The Emeritus Professor worked for the OU for 35 years in Planetary and Space Sciences and was head of the Planetary & Space Science Research Institute (PSSRI) until 2005. He was already known in global planetary circles but became a household name when he built a probe to search for Martian life – the Beagle 2 spacecraft, just one highlight of a lifetime dedicated to planetary research.
Awarded a CBE in 2003 Professor Pillinger also had the auspicious accolade of having an asteroid named after him the following year
Professor Pillinger was highly respected by the global planetary science community and was a frequent commentator on space activity.
Former colleagues described him as “enthusiastic, inspirational and never-failing in his drive to promote planetary sciences and the science that would come from missions to the Moon and Mars”.

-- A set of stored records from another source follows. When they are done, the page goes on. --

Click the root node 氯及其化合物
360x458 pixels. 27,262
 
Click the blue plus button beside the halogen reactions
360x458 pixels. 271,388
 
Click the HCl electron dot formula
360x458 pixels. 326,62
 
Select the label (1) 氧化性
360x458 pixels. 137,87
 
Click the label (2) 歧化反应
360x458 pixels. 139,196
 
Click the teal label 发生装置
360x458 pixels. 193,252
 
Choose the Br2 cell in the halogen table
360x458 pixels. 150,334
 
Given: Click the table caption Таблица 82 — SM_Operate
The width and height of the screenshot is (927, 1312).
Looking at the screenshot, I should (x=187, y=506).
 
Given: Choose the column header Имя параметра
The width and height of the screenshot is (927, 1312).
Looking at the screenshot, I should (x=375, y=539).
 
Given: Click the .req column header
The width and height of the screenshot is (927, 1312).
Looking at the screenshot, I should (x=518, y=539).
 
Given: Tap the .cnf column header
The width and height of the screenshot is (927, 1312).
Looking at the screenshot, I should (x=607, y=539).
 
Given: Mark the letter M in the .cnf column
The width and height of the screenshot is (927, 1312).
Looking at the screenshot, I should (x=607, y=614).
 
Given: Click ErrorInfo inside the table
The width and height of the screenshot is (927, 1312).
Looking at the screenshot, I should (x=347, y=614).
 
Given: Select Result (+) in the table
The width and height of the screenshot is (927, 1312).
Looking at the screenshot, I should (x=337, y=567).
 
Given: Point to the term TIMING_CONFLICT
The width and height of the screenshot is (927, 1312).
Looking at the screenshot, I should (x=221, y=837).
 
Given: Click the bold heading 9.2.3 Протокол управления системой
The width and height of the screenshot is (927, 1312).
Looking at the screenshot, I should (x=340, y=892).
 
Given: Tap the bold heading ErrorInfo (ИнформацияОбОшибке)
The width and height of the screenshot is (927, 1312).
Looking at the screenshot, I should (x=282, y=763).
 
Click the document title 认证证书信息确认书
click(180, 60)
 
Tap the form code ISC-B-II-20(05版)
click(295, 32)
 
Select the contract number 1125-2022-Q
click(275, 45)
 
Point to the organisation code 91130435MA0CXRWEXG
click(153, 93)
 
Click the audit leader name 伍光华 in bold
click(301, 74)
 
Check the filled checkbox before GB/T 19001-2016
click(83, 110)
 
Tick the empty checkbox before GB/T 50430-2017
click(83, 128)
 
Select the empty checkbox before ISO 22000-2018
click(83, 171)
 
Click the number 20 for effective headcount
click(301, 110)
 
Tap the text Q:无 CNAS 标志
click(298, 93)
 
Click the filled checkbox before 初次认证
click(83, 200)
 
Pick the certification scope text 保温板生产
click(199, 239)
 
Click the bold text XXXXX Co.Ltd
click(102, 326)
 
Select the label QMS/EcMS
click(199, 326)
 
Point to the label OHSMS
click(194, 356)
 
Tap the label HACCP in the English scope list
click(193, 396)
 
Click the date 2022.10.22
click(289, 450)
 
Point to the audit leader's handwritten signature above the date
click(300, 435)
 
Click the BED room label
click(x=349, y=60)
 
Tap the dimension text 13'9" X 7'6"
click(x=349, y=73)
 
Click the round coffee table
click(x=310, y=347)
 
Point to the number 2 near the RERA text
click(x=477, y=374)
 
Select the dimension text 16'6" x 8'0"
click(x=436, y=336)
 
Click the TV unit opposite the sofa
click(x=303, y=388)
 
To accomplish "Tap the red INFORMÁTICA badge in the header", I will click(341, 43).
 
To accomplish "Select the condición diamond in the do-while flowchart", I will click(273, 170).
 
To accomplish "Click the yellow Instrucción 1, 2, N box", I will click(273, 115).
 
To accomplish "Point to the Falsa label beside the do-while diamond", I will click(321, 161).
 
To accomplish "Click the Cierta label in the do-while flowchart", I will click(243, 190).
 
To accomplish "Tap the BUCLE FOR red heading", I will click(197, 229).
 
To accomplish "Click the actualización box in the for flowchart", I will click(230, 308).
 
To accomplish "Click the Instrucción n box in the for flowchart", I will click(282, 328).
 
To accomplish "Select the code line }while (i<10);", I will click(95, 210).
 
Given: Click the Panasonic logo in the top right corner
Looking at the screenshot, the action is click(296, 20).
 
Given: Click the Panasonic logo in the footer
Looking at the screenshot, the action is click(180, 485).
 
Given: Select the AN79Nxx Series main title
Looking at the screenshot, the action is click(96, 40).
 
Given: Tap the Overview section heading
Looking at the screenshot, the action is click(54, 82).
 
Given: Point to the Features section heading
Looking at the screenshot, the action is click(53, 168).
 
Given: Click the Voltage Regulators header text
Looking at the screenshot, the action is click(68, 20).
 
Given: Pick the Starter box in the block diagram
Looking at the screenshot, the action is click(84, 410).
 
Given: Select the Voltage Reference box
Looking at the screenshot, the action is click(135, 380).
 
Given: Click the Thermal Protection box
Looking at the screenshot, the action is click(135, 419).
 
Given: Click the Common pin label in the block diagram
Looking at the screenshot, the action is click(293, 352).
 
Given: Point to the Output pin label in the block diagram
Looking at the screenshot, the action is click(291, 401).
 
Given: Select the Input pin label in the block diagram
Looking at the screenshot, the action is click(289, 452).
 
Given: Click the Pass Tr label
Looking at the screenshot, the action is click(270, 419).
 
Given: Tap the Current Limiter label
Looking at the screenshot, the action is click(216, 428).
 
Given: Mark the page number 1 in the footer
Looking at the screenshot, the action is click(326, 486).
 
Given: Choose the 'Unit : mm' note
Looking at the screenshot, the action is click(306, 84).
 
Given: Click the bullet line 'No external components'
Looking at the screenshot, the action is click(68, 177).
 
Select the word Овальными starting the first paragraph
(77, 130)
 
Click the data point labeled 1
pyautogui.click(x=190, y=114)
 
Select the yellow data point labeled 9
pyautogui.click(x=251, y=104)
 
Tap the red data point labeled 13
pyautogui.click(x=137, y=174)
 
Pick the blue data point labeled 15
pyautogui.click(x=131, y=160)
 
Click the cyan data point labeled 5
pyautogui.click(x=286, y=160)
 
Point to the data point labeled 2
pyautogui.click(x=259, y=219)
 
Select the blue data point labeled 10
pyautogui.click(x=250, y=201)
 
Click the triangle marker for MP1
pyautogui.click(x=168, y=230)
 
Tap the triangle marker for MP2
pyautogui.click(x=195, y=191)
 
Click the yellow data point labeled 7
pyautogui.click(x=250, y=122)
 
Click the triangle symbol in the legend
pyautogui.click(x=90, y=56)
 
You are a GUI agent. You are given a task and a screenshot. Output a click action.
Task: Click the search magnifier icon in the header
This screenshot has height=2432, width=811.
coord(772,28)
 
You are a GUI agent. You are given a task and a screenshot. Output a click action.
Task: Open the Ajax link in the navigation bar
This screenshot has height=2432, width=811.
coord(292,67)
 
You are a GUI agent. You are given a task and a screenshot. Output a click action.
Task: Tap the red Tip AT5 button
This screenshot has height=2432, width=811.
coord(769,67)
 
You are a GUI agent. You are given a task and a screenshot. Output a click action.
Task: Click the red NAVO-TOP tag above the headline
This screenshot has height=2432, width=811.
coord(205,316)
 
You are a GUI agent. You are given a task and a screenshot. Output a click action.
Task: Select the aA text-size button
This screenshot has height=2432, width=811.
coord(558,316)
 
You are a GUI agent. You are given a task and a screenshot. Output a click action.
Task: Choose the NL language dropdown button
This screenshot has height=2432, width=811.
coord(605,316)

Professor in Planetary Sciences Monica Grady, who worked with him for 35 years said: “He was my PhD supervisor, and one of the most influential figures in my life, both academically and as a friend. We collaborated on a great variety of projects, and were talking about new things to work on when I saw him last week. I will miss him, as I’m sure that many others will as well.”
Martin Bean, Vice-Chancellor, The Open University, said: “Professor Pillinger was not only an inspiration to us here at the OU, but to people across the world with his infectious enthusiasm for science and discovery. His expertise continues to inform current space and scientific research – such as the work by the OU on Europe’s Rosetta comet landing craft.
“I have no doubt that Colin’s legacy will be to inspire and stimulate study in this field for many decades to come. Here at the OU we are immensely proud of our association with such a much-valued and much-loved scientist.”
Prof David Southwood, President of the Royal Astronomical Society, said: “Colin was driven by science but especially the will to establish whether Mars had, has or could have sustained life. That will was expressed in enthusiasm, wit and tireless work and was infectious. He touched many lives and careers. He will be much missed."
Imran Khan, Chief Executive of the British Science Association, said: "Colin Pillinger was a true ambassador for science; not only did his work capture the public's imagination, he was incredibly warm and generous with his time, especially in inspiring younger generations of scientists to follow in his footsteps. I'm sure the thoughts of everyone who had the privilege of meeting him will be with his friends and family at this time."
Professor Pillinger was elected to Fellowship of the Royal Society in 1993 for the major contributions he has made to geochemistry and cosmochemistry. Since his early work on the Apollo lunar samples, he had been a specialist in the occurrence and isotopic composition of carbon, nitrogen and hydrogen in extraterrestrial materials. This has led him to the investigation of the possibilities of life beyond Earth, and particularly the search for life on Mars.
The probe Beagle 2, named after Charles Darwin’s HMS Beagle, was carried piggyback to the Red Planet on a European satellite, but contact was lost after it was deposited for landing in December 2003.
The Beagle 2 mission however succeeded in turning Professor Pillinger into an international star overnight and his expertise and charismatic West Country charm was in continual demand by media who saw him as the commentator of choice for numerous space and scientific discoveries.
Professor Pillinger was married to wife Judith and has two children Shusanah and Nicholas.